Effects of irinotecan/5-fluorouracil combination on thymidylate synthase and cell cycle in human colon carcinoma cell line

ABSTRACT

Thymidylate synthase (TS) is responsible for the de novo synthesis of thymidylate,which is required for DNA synthesis and repair TS and is an important target for 5-fluorouracil (5-FU). In this study we investigated whether the greater cytotoxicity of irinotecan (CPT-11) followed by 5-FU in HT-29 and SNU-C4 cell lines was related to TSmRNA expression or activity. Thus, cells were exposed for 24 h to each drug, alone or in combination, and assessed for colony formation, TS catalytic activity, TS-mRNA expression and cell cycle distribution.

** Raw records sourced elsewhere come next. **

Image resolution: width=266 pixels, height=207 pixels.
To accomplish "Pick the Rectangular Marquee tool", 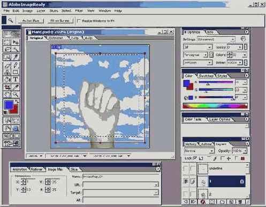I will (x=7, y=42).
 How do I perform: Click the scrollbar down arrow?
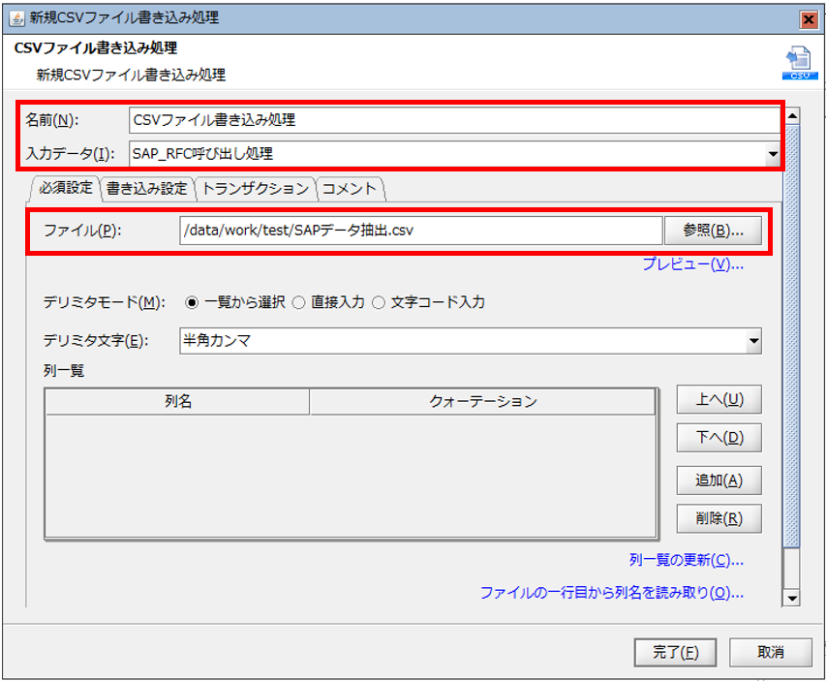791,599
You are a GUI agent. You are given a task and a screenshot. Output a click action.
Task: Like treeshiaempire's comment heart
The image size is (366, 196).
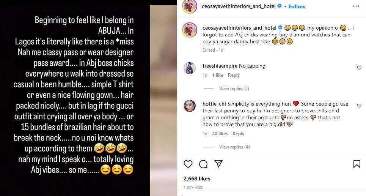point(359,68)
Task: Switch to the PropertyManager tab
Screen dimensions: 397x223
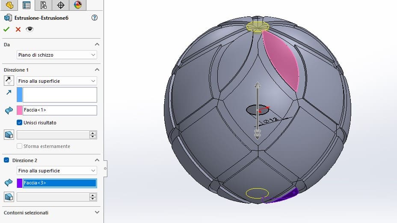Action: [27, 5]
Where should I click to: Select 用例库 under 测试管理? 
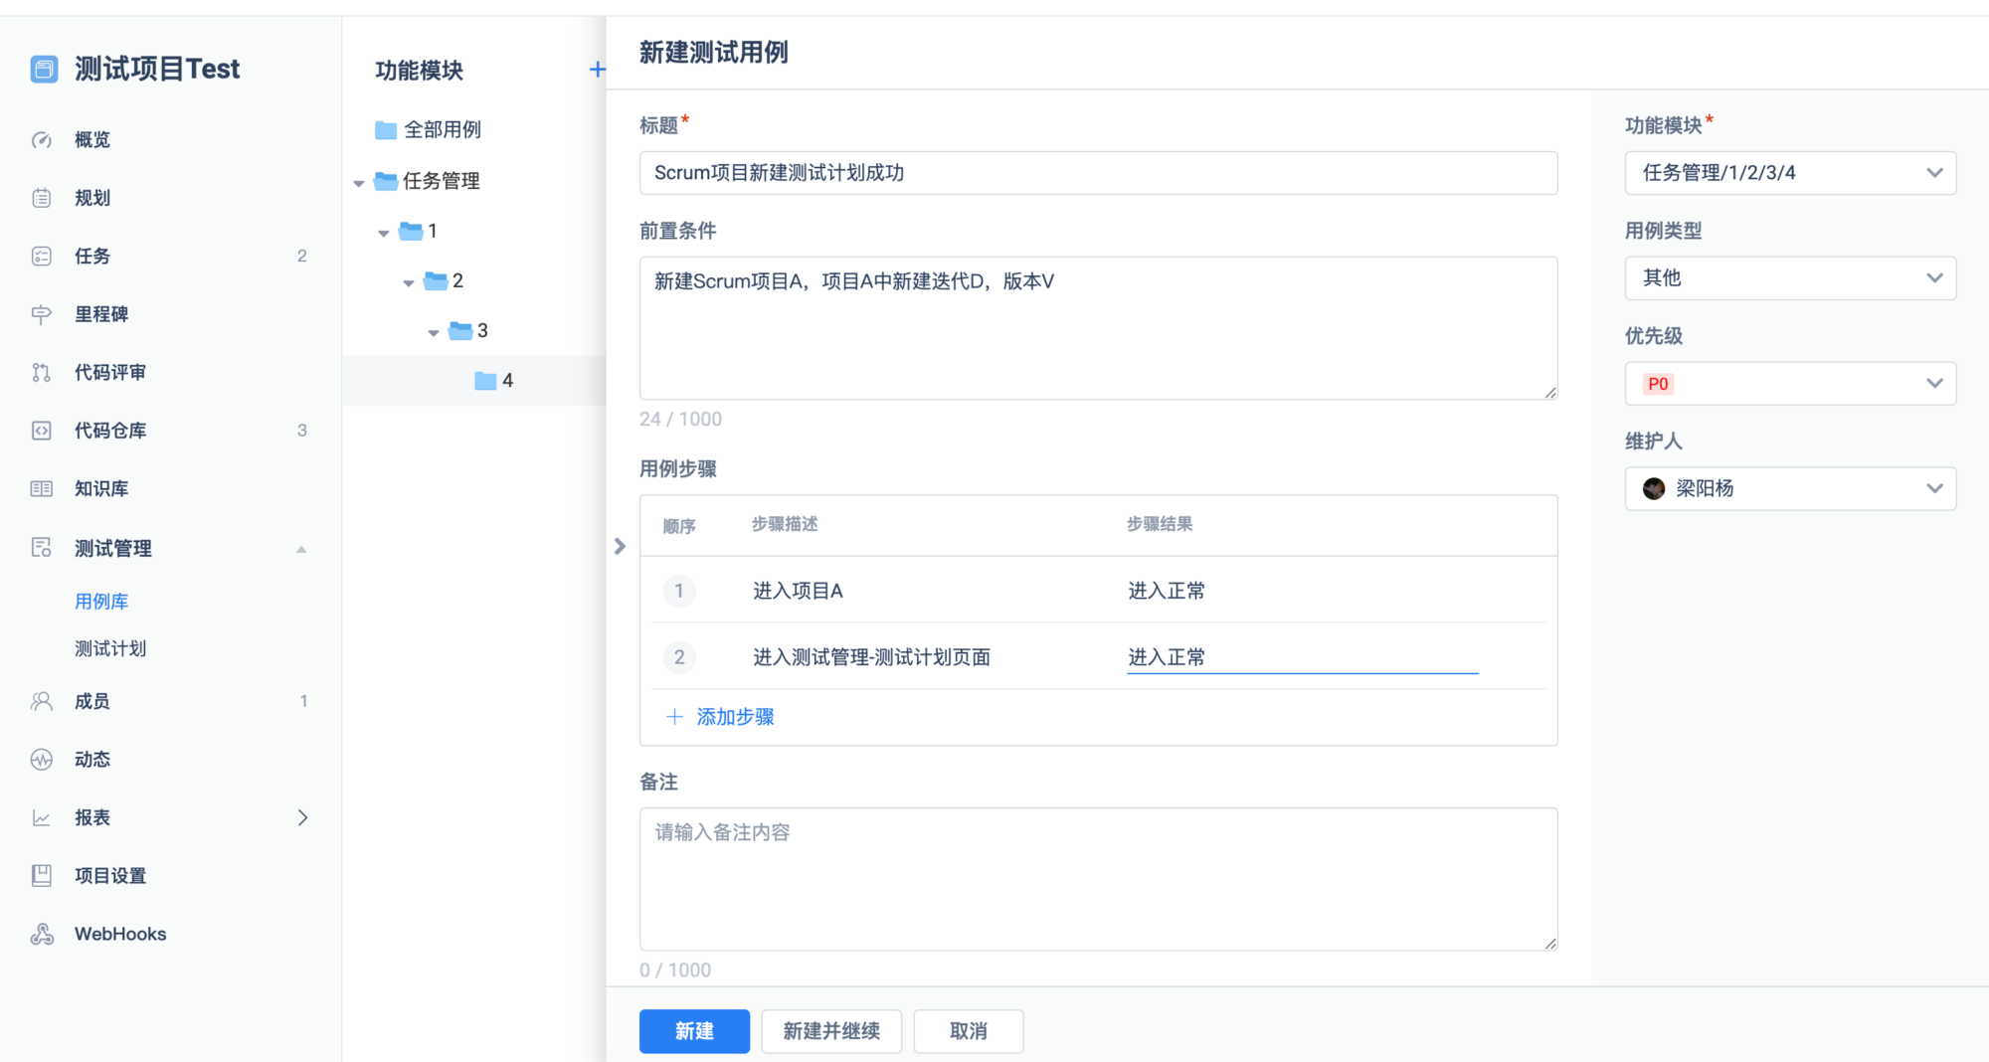(x=101, y=602)
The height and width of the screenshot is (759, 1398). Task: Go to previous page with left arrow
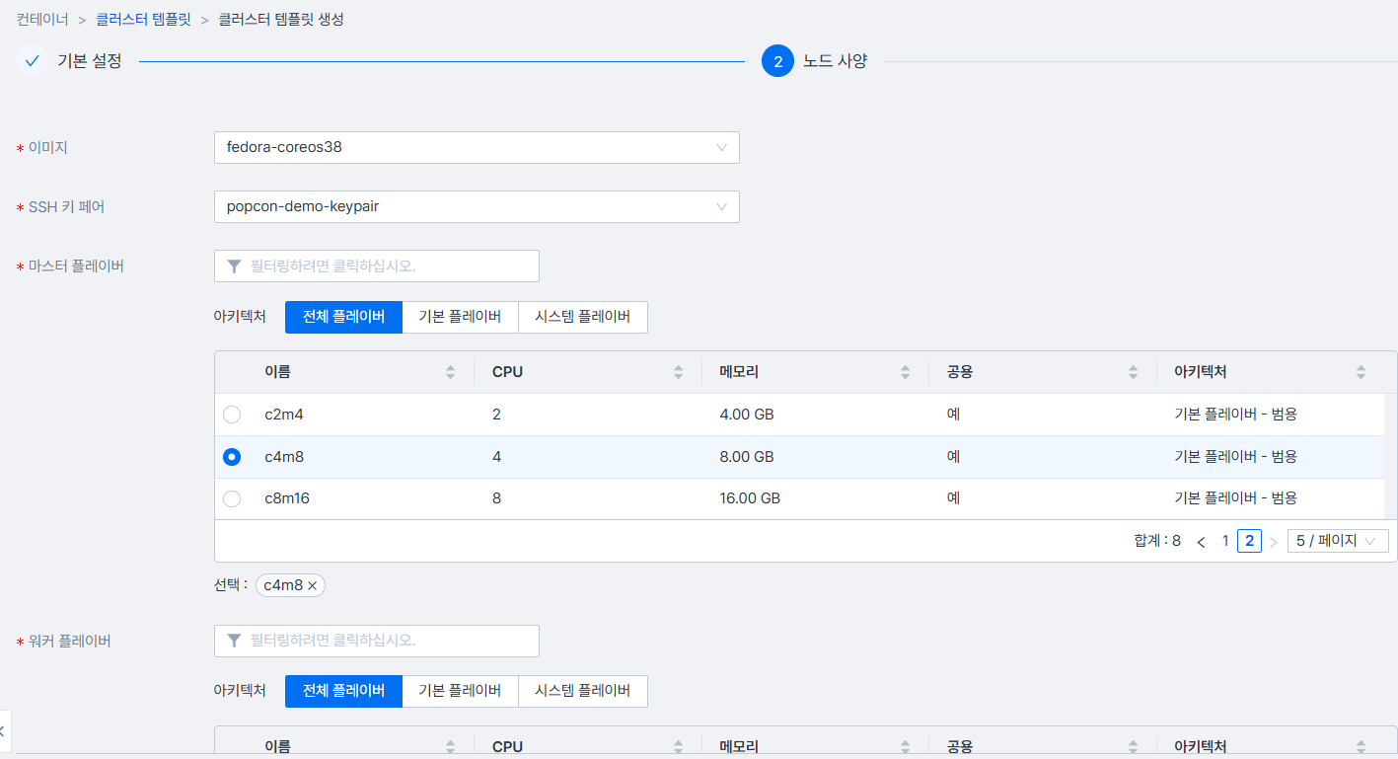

Pre-treatment with CPT-11 at IC20 increased the 5-FU cytotoxicity in HT-29 and SNU-C4 cells. TS catalytic activity and TS-mRNA expression suggested that the differences in sensitivity to 5-FU among the cell lines were not correlated to TS profile. When we exposed cells to CPT-11 at IC20 and subsequently to 5-FU at IC50, the impact on TS activity and mRNA expression were the same as observed with 5-FU alone. CPT-11 induced G2/M arrest, while 5-FU arrested cells in S-phase in both cell lines. When cells were treated with CPT-11 followed by 5-FU we observed an increased in 5-FU-inducible S-phase arrest in both cell lines. Our findings suggested that the greater cytotoxicity of CPT-11/5-FU combination in HT-29 and SNU-C4 cell lines are not related to interference with thymidylate synthase.